• _Raw data_:

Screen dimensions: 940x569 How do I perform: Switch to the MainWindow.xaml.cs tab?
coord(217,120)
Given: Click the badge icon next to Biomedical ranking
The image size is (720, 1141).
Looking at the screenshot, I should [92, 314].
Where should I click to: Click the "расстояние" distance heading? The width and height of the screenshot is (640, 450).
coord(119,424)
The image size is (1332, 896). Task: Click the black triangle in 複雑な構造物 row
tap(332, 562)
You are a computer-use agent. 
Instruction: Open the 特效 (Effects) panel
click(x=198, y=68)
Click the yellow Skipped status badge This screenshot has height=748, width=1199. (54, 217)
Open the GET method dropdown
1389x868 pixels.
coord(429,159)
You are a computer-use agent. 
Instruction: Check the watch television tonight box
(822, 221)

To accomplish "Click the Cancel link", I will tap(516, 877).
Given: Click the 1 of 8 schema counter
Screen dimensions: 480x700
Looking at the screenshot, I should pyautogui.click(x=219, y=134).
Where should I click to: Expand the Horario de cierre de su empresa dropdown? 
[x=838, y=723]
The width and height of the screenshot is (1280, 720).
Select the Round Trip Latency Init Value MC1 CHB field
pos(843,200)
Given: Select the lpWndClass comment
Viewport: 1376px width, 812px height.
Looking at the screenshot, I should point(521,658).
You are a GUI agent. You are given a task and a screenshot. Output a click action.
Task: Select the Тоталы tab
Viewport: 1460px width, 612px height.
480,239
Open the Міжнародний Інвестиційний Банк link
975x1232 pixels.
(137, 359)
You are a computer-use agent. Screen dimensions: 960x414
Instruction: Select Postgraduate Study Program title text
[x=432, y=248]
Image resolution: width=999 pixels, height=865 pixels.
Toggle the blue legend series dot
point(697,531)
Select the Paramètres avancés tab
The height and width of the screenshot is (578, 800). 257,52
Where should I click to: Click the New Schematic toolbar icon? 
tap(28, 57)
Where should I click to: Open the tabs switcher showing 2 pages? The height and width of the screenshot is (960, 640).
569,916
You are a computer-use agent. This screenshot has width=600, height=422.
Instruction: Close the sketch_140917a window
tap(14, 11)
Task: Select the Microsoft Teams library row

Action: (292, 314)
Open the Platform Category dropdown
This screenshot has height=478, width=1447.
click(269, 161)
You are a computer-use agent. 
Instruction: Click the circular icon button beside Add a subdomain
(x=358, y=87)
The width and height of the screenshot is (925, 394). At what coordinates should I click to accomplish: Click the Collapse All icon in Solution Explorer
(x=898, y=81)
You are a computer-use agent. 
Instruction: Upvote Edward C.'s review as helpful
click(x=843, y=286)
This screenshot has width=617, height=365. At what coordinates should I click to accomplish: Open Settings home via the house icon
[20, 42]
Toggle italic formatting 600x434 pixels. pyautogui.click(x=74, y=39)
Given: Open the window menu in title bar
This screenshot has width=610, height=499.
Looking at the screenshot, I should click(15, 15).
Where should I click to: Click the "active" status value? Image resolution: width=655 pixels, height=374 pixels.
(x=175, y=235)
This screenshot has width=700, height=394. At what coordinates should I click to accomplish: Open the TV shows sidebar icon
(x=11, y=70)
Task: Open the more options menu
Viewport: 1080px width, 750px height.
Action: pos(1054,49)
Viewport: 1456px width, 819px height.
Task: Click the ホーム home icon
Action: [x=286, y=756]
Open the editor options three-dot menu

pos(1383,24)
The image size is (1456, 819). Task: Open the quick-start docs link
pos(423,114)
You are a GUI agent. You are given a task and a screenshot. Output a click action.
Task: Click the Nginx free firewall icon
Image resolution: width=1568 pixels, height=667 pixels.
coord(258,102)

• _Problem to solve_:
Each line of the records above should be copied exactly.

• _Exercise solution_:
Screen dimensions: 940x569 How do I perform: Switch to the MainWindow.xaml.cs tab?
coord(217,120)
Given: Click the badge icon next to Biomedical ranking
The image size is (720, 1141).
Looking at the screenshot, I should [92, 314].
Where should I click to: Click the "расстояние" distance heading? The width and height of the screenshot is (640, 450).
coord(119,424)
The image size is (1332, 896). Task: Click the black triangle in 複雑な構造物 row
tap(332, 562)
You are a computer-use agent. 
Instruction: Open the 特效 (Effects) panel
click(x=198, y=68)
Click the yellow Skipped status badge This screenshot has height=748, width=1199. (54, 217)
Open the GET method dropdown
1389x868 pixels.
coord(429,159)
You are a computer-use agent. 
Instruction: Check the watch television tonight box
(822, 221)

To accomplish "Click the Cancel link", I will tap(516, 877).
Given: Click the 1 of 8 schema counter
Screen dimensions: 480x700
Looking at the screenshot, I should pyautogui.click(x=219, y=134).
Where should I click to: Expand the Horario de cierre de su empresa dropdown? 
[x=838, y=723]
The width and height of the screenshot is (1280, 720).
Select the Round Trip Latency Init Value MC1 CHB field
pos(843,200)
Given: Select the lpWndClass comment
Viewport: 1376px width, 812px height.
Looking at the screenshot, I should point(521,658).
You are a GUI agent. You are given a task and a screenshot. Output a click action.
Task: Select the Тоталы tab
Viewport: 1460px width, 612px height.
480,239
Open the Міжнародний Інвестиційний Банк link
975x1232 pixels.
(137, 359)
You are a computer-use agent. Screen dimensions: 960x414
Instruction: Select Postgraduate Study Program title text
[x=432, y=248]
Image resolution: width=999 pixels, height=865 pixels.
Toggle the blue legend series dot
point(697,531)
Select the Paramètres avancés tab
The height and width of the screenshot is (578, 800). 257,52
Where should I click to: Click the New Schematic toolbar icon? 
tap(28, 57)
Where should I click to: Open the tabs switcher showing 2 pages? The height and width of the screenshot is (960, 640).
569,916
You are a computer-use agent. This screenshot has width=600, height=422.
Instruction: Close the sketch_140917a window
tap(14, 11)
Task: Select the Microsoft Teams library row

Action: (292, 314)
Open the Platform Category dropdown
This screenshot has height=478, width=1447.
click(269, 161)
You are a computer-use agent. 
Instruction: Click the circular icon button beside Add a subdomain
(x=358, y=87)
The width and height of the screenshot is (925, 394). At what coordinates should I click to accomplish: Click the Collapse All icon in Solution Explorer
(x=898, y=81)
You are a computer-use agent. 
Instruction: Upvote Edward C.'s review as helpful
click(x=843, y=286)
This screenshot has width=617, height=365. At what coordinates should I click to accomplish: Open Settings home via the house icon
[20, 42]
Toggle italic formatting 600x434 pixels. pyautogui.click(x=74, y=39)
Given: Open the window menu in title bar
This screenshot has width=610, height=499.
Looking at the screenshot, I should click(15, 15).
Where should I click to: Click the "active" status value? Image resolution: width=655 pixels, height=374 pixels.
(x=175, y=235)
This screenshot has width=700, height=394. At what coordinates should I click to accomplish: Open the TV shows sidebar icon
(x=11, y=70)
Task: Open the more options menu
Viewport: 1080px width, 750px height.
Action: pos(1054,49)
Viewport: 1456px width, 819px height.
Task: Click the ホーム home icon
Action: [x=286, y=756]
Open the editor options three-dot menu

pos(1383,24)
The image size is (1456, 819). Task: Open the quick-start docs link
pos(423,114)
You are a GUI agent. You are given a task and a screenshot. Output a click action.
Task: Click the Nginx free firewall icon
Image resolution: width=1568 pixels, height=667 pixels.
coord(258,102)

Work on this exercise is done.